Icosahedron viruses • Icosahedral* capsid symmetry results in a spherical appearance of viruses at low magnification but actually consists of capsomers arranged in a regular geometrical pattern, similar to a soccer ball, hence they are not truly "spherical". Capsomers are ring shaped constructed from five to six copies of protomers. These associate via non-covalent bonding to enclose the viral nucleic acid, though generally less intimately than helical capsids, and may involve one or more protomers. • Icosahedral architecture is the most efficient way of creating an enclosed robust structure from multiple copies of a single protein. The number of proteins required to form a spherical virus capsid is denoted by the T-number, where 60×t proteins are necessary. In the case of the hepatitis B virus the T-number is 4, and 240 proteins assemble to form the capsid. • Figure: Adenovirus • * is any polyhedron having 20 faces, but usually a regular icosahedron is implied, which has equilateral triangles as faces.
Enveloped viruses • Viruses are able to envelope themselves in a modified form of one of the cell membranes either the outer membrane surrounding an infected host cell, or from internal membranes such as nuclear membrane or endoplasmic reticulum, thus gaining an outer lipid bilayer known as a viral envelope. This membrane is studded with proteins coded for by the viral genome and host genome; however the lipid membrane itself and any carbohydrates present are entirely host-coded. The Influenza virus and HIV use this strategy. • The viral envelope can give a virion a few distinct advantages over other capsid-only virions, such as protection from enzymes and certain chemicals. The proteins in it can include glycoproteins functioning as receptor molecules, allowing host cells to recognize and bind these virions, resulting in the possible uptake of the virion into the cell. Most enveloped viruses are dependent on the envelope for infectivity. • Fig: Herpes zoster virus
Complex viruses I • These viruses possess a capsid which is neither purely helical, nor purely icosahedral, and which may possess extra structures such as protein tails or a complex outer wall. Some bacteriophages (Figure) have a complex structure consisting of an icosahedral head bound to a helical tail, the latter of which may have a hexagonal base plate with protruding protein tail fibres.
Complex viruses II • The Poxviruses (Figure) are large, complex viruses which have an unusual morphology. The viral genome is associated with proteins within a central disk structure known as a nucleoid. The nucleoid is surrounded by a membrane and two lateral bodies of unknown function. The virus has an outer envelope with a thick layer of protein studded over its surface. The whole particle is slightly pleiomorphic, ranging from ovoid to brick shape.
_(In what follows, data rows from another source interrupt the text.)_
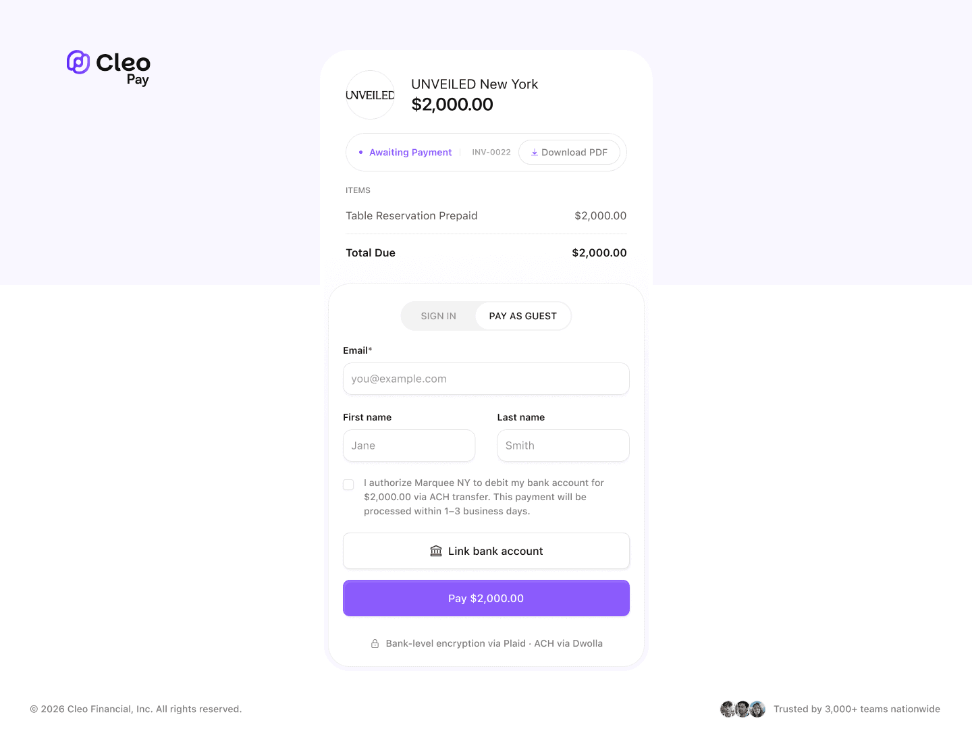This screenshot has width=972, height=729.
Task: Download the PDF invoice
Action: [569, 152]
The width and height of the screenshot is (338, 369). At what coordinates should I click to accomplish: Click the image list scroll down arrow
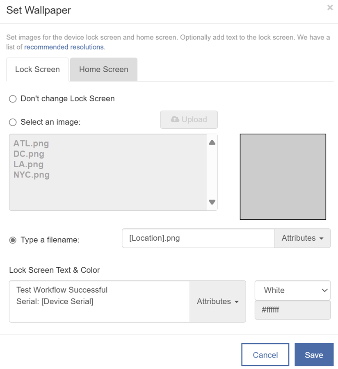pos(212,202)
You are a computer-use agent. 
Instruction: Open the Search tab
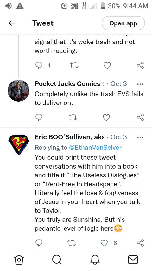[57, 260]
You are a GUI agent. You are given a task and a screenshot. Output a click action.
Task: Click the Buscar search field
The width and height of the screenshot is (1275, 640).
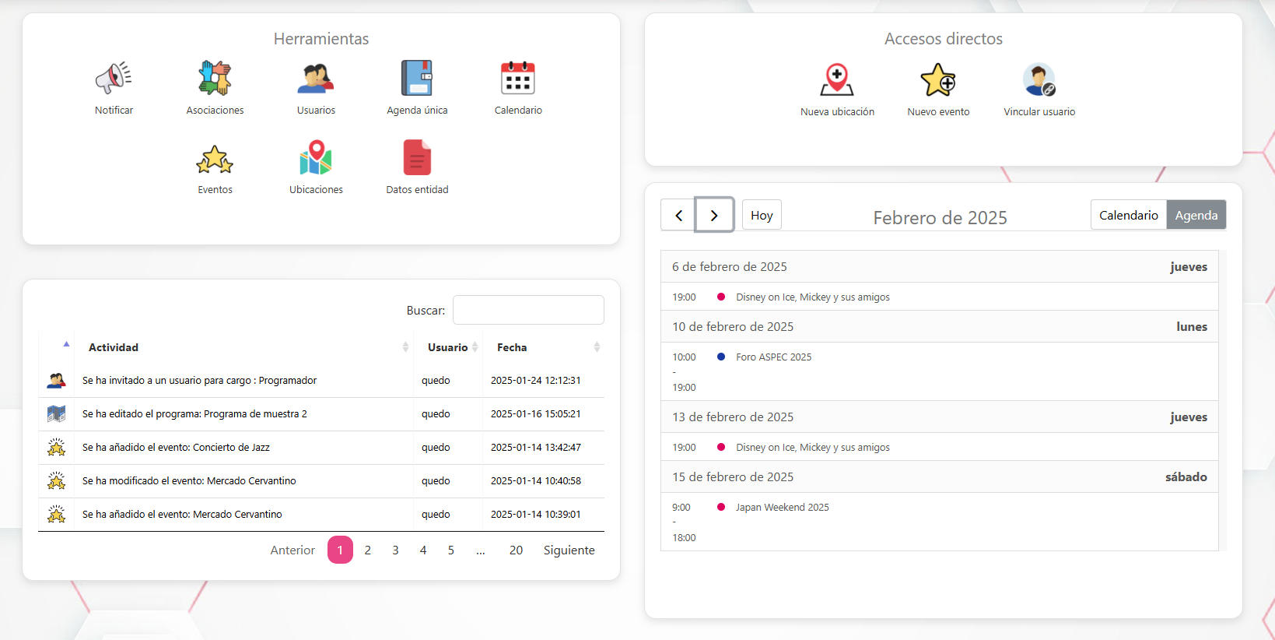pos(528,310)
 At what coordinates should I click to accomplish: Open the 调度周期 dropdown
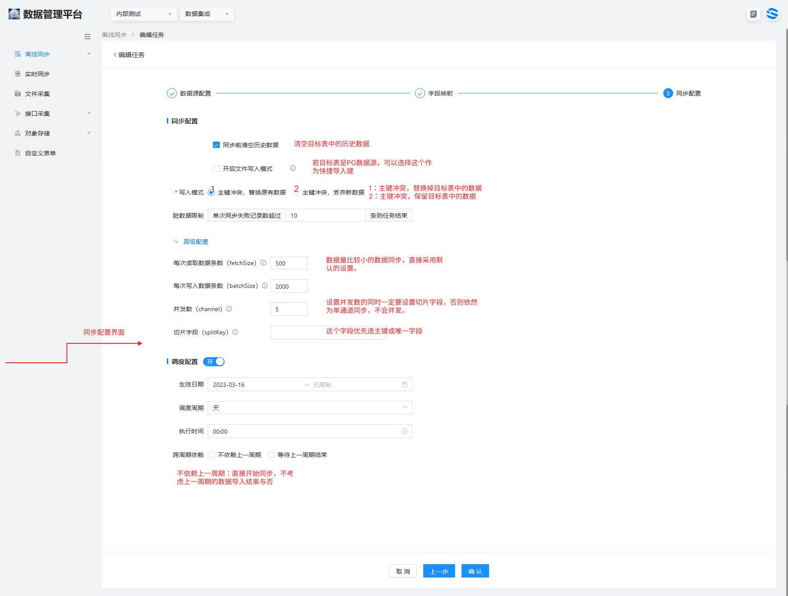coord(310,408)
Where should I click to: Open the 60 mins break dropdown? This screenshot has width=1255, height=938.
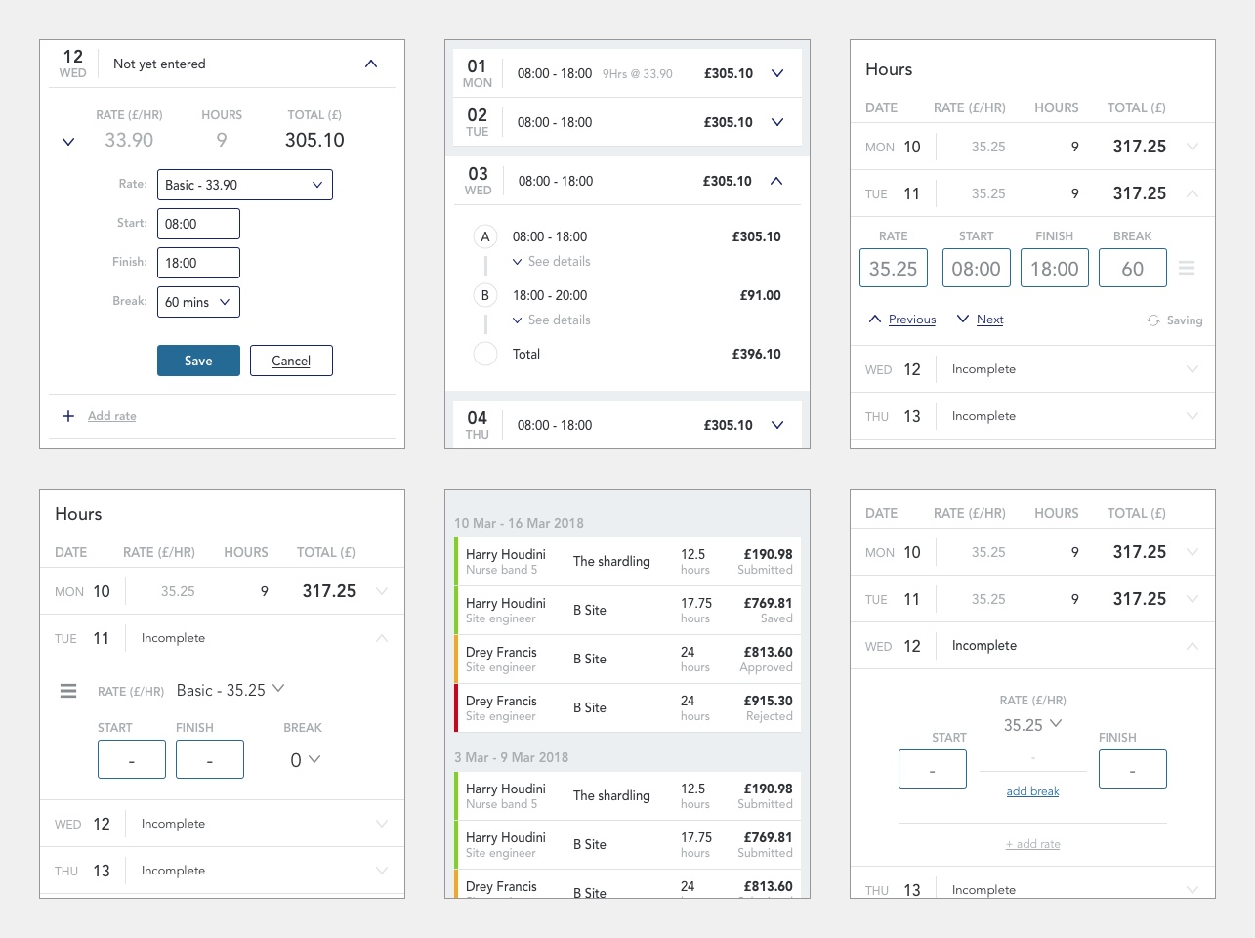(x=198, y=302)
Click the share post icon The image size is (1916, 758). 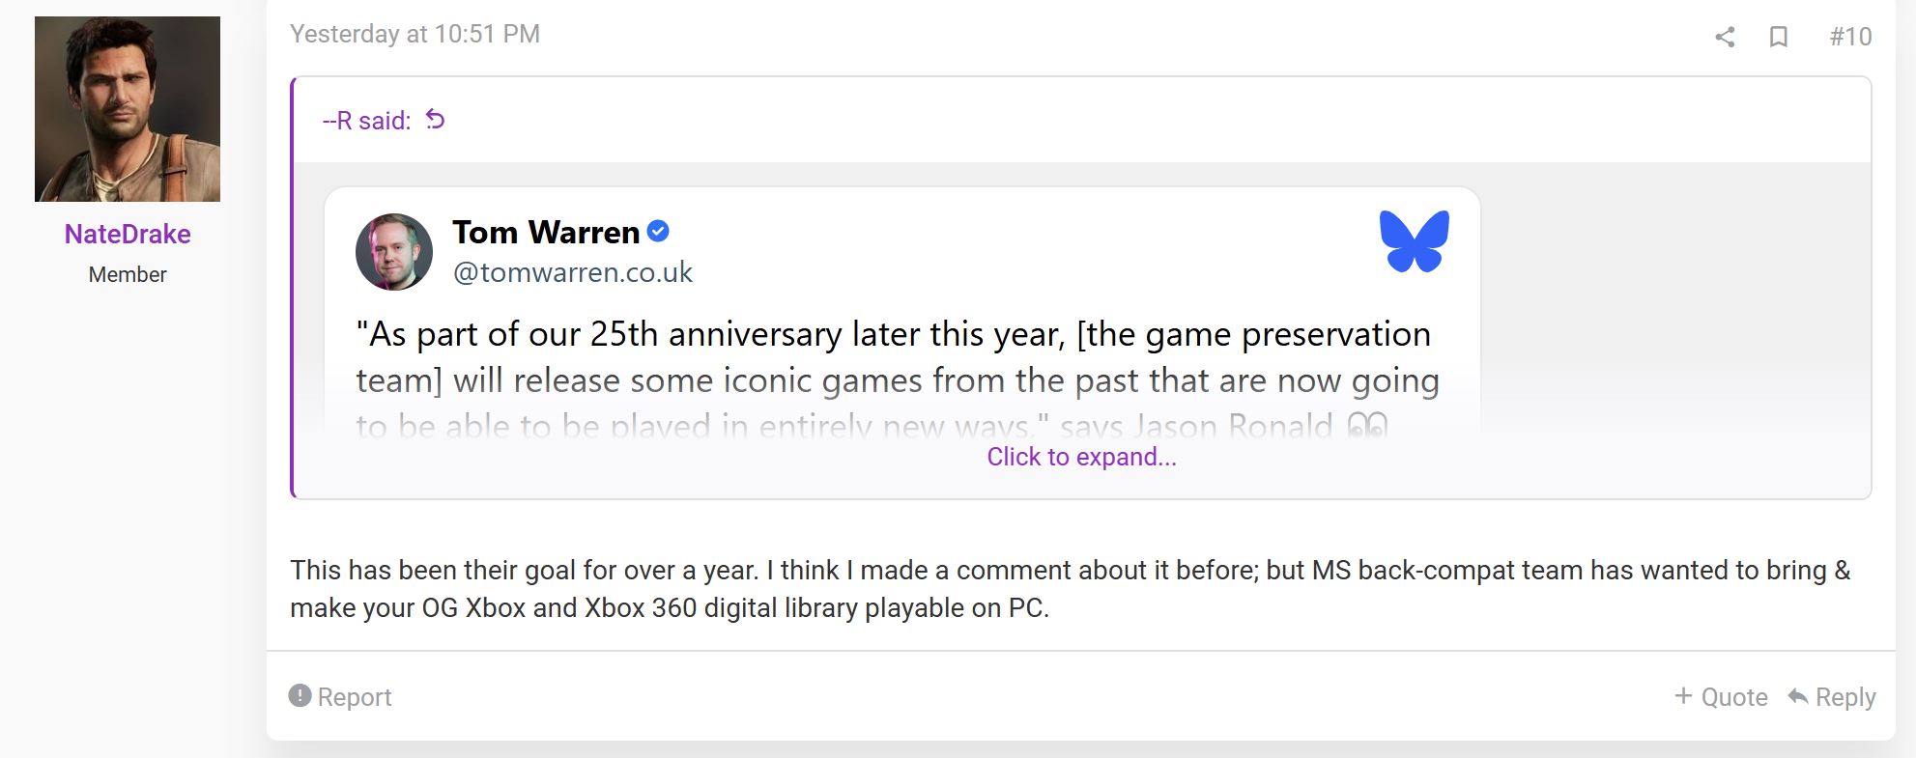tap(1725, 39)
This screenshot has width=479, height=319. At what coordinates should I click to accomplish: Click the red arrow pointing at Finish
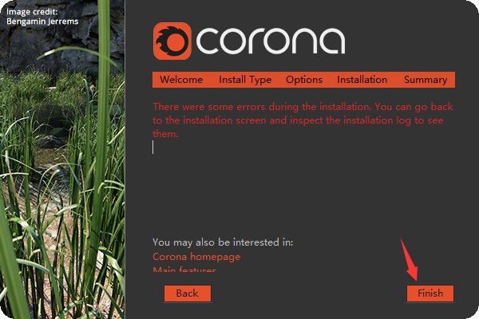[x=410, y=260]
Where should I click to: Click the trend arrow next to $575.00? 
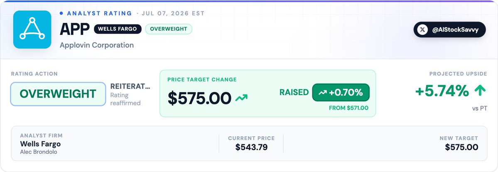pyautogui.click(x=241, y=98)
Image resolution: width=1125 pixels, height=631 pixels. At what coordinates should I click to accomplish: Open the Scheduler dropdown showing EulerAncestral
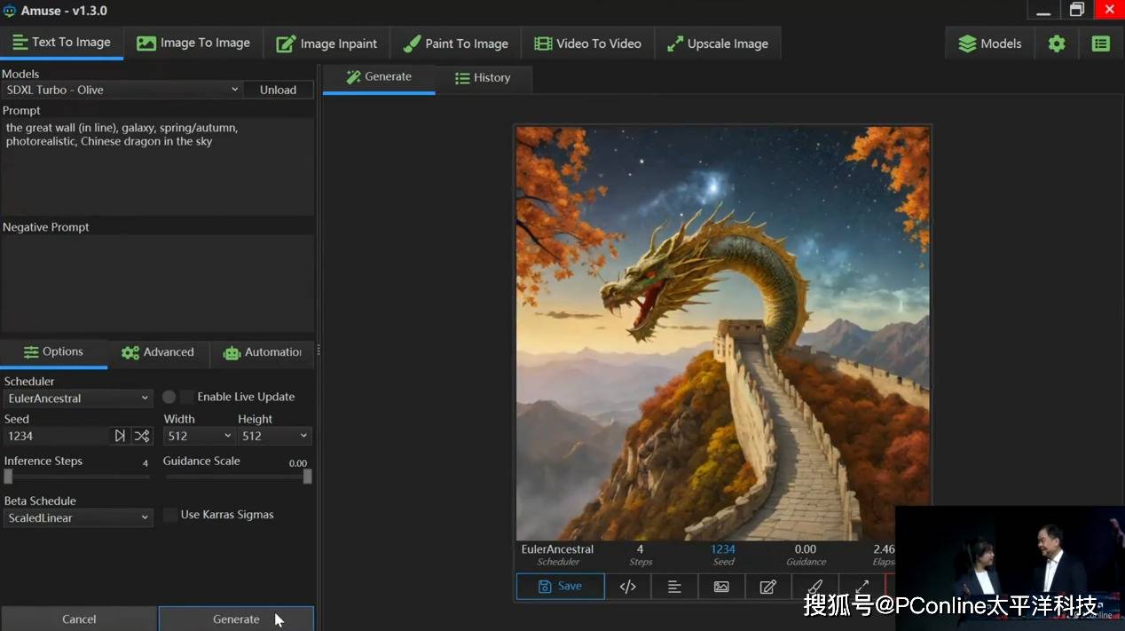point(78,398)
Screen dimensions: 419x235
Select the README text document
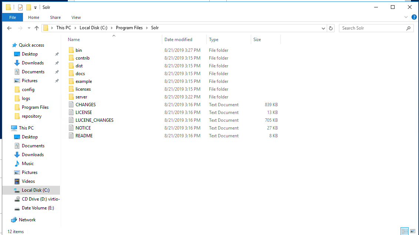pyautogui.click(x=84, y=136)
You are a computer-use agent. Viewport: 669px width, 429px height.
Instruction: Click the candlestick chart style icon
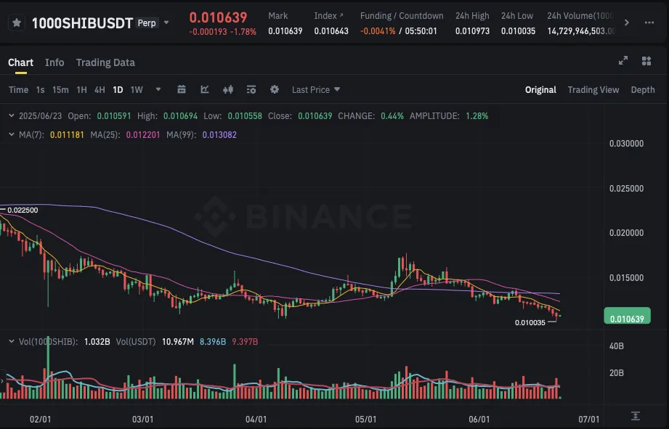pos(228,90)
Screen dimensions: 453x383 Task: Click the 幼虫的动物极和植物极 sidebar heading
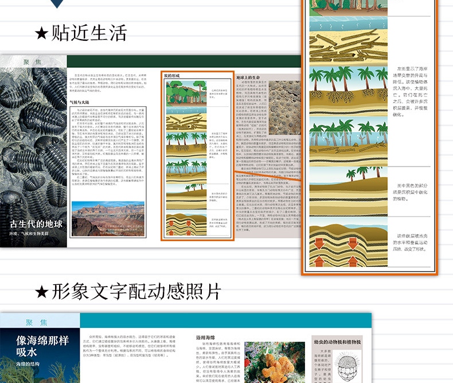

Virus genes • There are two kinds of genetic material: deoxyribonucleic acid (DNA) and ribonucleic acid (RNA). The biological information contained in an organism is encoded in its DNA or RNA sequence. Most organisms use DNA, but many viruses (e.g., retroviruses) have RNA as their genetic material. The DNA and RNA of viruses consists of either a single strand or a double helix. • Viruses, although simple compared to cell-based organisms, are very efficient at reproducing. They have only a few genes compared to humans who have 20,000–25,000. For example, Influenza virus has only 8 genes and rotavirus has 11. These genes encode structural proteins that form the virus particle, or non-structural proteins, that are only found in cells infected by the virus. • Most viruses produce a protein that is an enzyme called a polymerase. Polymerase is used to make new copies of the viral DNA or RNA. Often this protein is also a structural protein that forms part of the virus particle. These polymerase enzymes are often much more efficient than their counterparts produced by the host cell. • In some species of virus the DNA or RNA is not a continuous molecule but is split into several separate strands. These are called segmented genomes. The Influenza virus genome is made up from 8 separate segments of RNA. When two different strains of influenza virus infect the same cell, these segments can mix and produce new strains of the virus, this is called reassortment.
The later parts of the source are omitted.